Bennett grew up in southern California, and started writing the novel while still in high school. "The book changed a lot over the years," she told Publishers Weekly. "I was growing up as I was writing it."
Selected by Jacqueline Woodson
Yaa Gyasi, "Homegoing"
Yaa Gyasi was born in Ghana and raised in Huntsville, Ala., and she mines both countries' painful histories in "Homegoing." The novel begins with two sisters who never meet: Effia and Esi are born just a few years apart in eighteenth-century Ghana, but the slave trade and the flow of history keep them apart. The book follows their descendants, jumping down one branch in the family tree every chapter until it reaches modern times.
Selected by Ta-Nehisi Coates
Greg Jackson, "Prodigals"
The New York Times praised the writing in Greg Jackson's collection of short stories as "so bold and perceptive that it delivers a contact high." Jackson's stories satirize privilege and wealth, from the lawyer who finds a homeless girl living in her beach home to a journalist who visits a reclusive tennis star's estate in France.
Selected by Lauren Groff
S. Li, "Transoceanic Lights"
"Transoceanic Lights" is perhaps the biggest surprise on the "5 Under 35" list, and it's the only book published by a small press. It follows a family of Chinese immigrants struggling to adjust to life in the U.S.
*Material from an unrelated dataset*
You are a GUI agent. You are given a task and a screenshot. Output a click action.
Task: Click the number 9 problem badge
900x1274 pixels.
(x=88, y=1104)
The story line parallels Li's own history: H left China when he was five. Li earned a medical degree before publishing his first novel, putting him in the ranks of many other doctors-turned-writers, including Abraham Verghese and Ethan Canin.
Selected by Karen Bender
Thomas Pierce, "Hall of Small Mammals"
Publishers Weekly called Thomas Pierce's short story collection "compulsively addictive and delightfully strange." (It was also one of my favorite books of last year.)
Pierce was born and raised in South Carolina. You can listen to him read from the story "Shirley Temple III," about a miniature mammoth brought back from extinction, on The Dinner Party Download.